Giuliano non se ne andò. Ora che aveva fatto quell'immane sforzo, era contento. Sì! era contento di fare una fine; e poi era contento anche di sè stesso per aver data quella consolazione alla sua povera mamma. Oh! per lei lo faceva volentieri quel sagrifizio, e per la vecchia casa, che aveva tanto bisogno di esser riattata. La Baronessa forse non se l'aspettava così subito; era una cosa divertente il pensare che probabilmente, anzi inevitabilmente, un certo dispetto l'avrebbe provato. Questo le insegnerebbe a inaugurare dei Viscontini francesi, il giorno dopo la rottura con lui. Certo, il matrimonio doveva farsi presto.... Egli sperava che sua moglie avesse delle belle mani.... era una cosa alla quale teneva assolutamente. E se non sapeva vestirsi, un inverno a Parigi avrebbe rimediato.
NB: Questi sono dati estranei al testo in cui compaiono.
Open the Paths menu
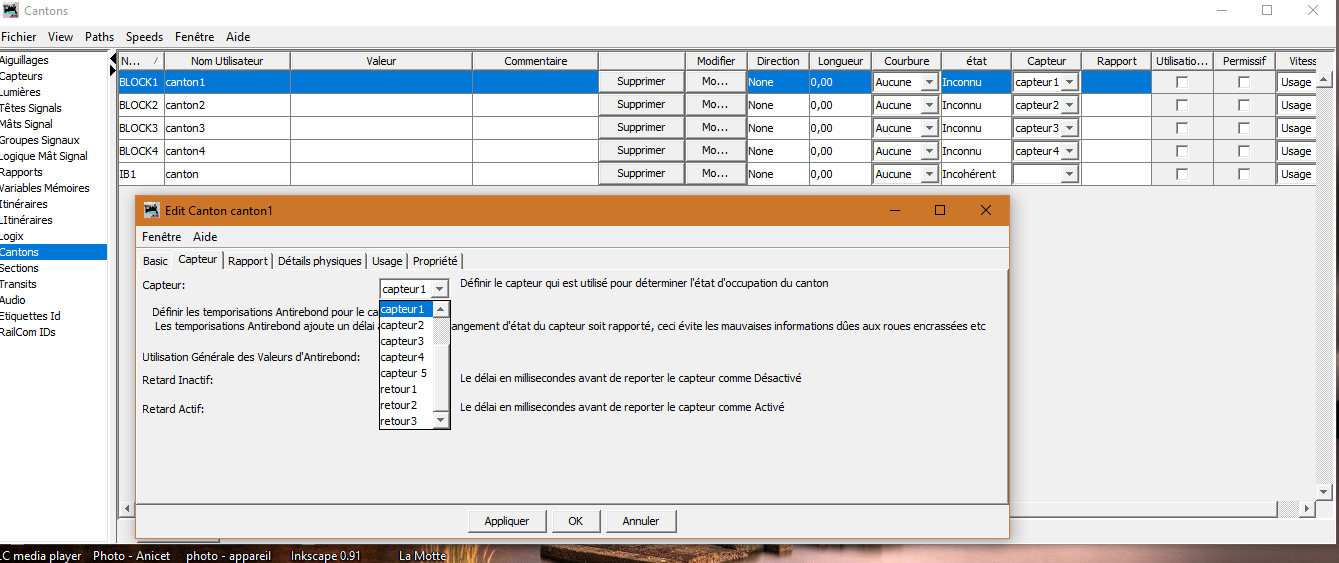 click(99, 37)
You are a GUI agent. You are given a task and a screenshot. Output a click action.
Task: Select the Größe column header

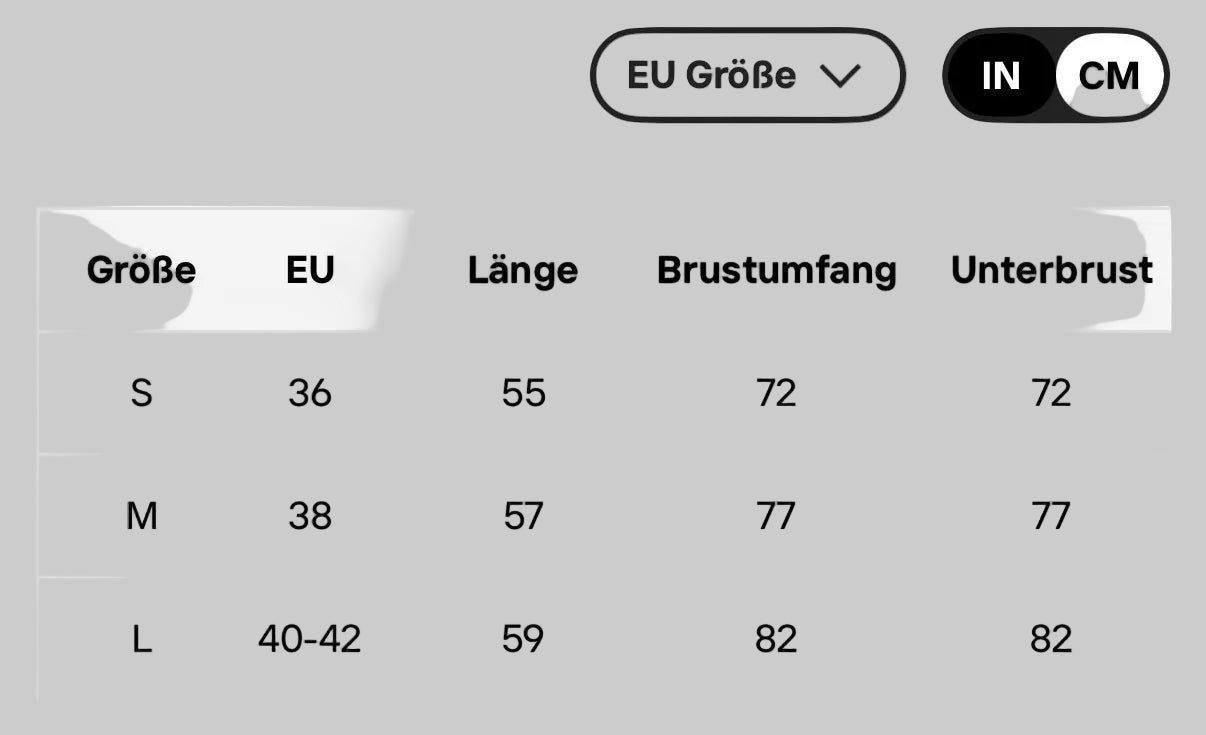[141, 270]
Si sentì virtuoso; eminentemente morale. Gli spuntò nell'anima una bizzarra e affettuosa stima per sè stesso. Egli, così bello, così signore, così gentiluomo, si adattava a prender moglie prima dell'êra della parrucca, dell'obesità, dei denti finti, delle cambiali al 50 per cento. Sorrise placidamente, sorrise al futuro, e complimentò sua madre.

—Brava mamma! e me l'hai tenuta in conserva per tutto questo tempo, a malgrado....

Le vizze gote della Duchessa assunsero una tinta quasi giovanile.

—Aspettavo—disse semplicemente.—Ora, sì, che sarai felice!

—Credi? Ebbene, tanto meglio. Già, una fine bisognava farla, un giorno o l'altro.

La sega taceva, e l'odore del baccalà veniva meno nella brezza vespertina ch'era entrata da una finestra apertasi adagino adagino, senza che nessuno se n'avvedesse.